Artist Lee Bul returns with colossal works

By Lee Woo-young
  • Published : Oct 1, 2014 - 20:52
  • Updated : Oct 1, 2014 - 20:52
Artist Lee Bul is presenting two gigantic installations in her new exhibition at the National Museum of Modern and Contemporary Art in Seoul.

One, titled “Civitas Solis (The City of the Sun),” occupies the largest exhibition hall of the museum. Mirror fragments cover all sides of the room and form corridors to create a labyrinth of mirrors.

Viewers experience infinite expansion of space with no edges or borders. Yellow light bulbs spell out “Civitas Solis,” producing reflections and curves in the mirrors.

The viewers are then led to another room containing another of her creations.
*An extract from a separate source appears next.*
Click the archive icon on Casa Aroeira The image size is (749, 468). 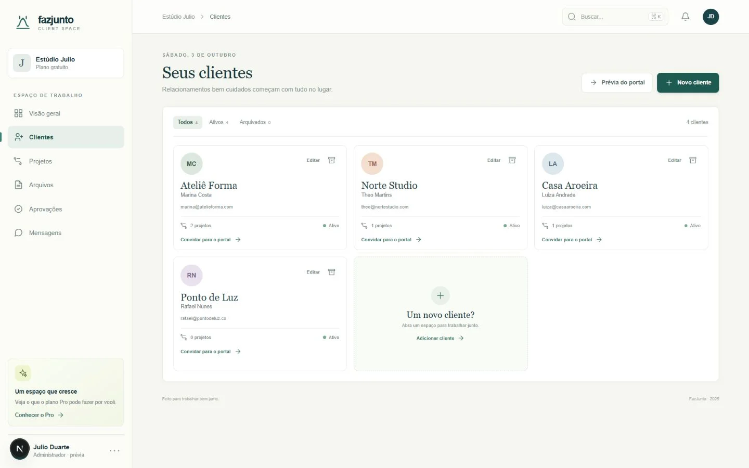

A rocket-like installation, “Aubade III” emits mist into the air, making it look like an abandoned spaceship. 
“Civitas Solis II” by Lee Bul

“The Aubade III symbolizes the endeavors of human beings in their course to achieve their visions,” said the artist.

The exhibition, which opened Tuesday, is the first of a series of art shows that the state-run MMCA is planning to hold in partnership with local conglomerate Hyundai Motor Group.

The project, which begins this year with Lee’s exhibition, comes alongside 12 billion won ($11.7 million) in donations from Hyundai over 10 years to financially support mid-career artists.

The group will sponsor various creative activities of the selected artists, from the production of artworks, and publication to holding seminars, explained Cho Won-hong, chief marketing officer at Hyundai Motor at the press preview of the exhibition on Monday.

Lee has been chosen as the first recipient of the grant, as her works are considered to be at the forefront of contemporary art.

Her works, which break the stereotypes of gender and conventions and explore a utopian world, future and technology, were previously featured in major art institutions around the world, including the Museum of Modern Art, New Museum and Guggenheim Museum ― all in New York ― and Pompidou Center in Paris.

Through her works, Lee has challenged conventional customs and stereotypes of society. She defied presentations of femininity with her deformed sculptures in the “Cyborg” series, which earned her fame in the global art world.

Since 2005, Lee has created massive installation works as part of her “Mon Grand Recit” series, based on her narratives related to the collective memory of Korea’s military dictatorship and her own experience as the daughter of political activists, and the life of Yi Gu, grandson of Emperor Gojong.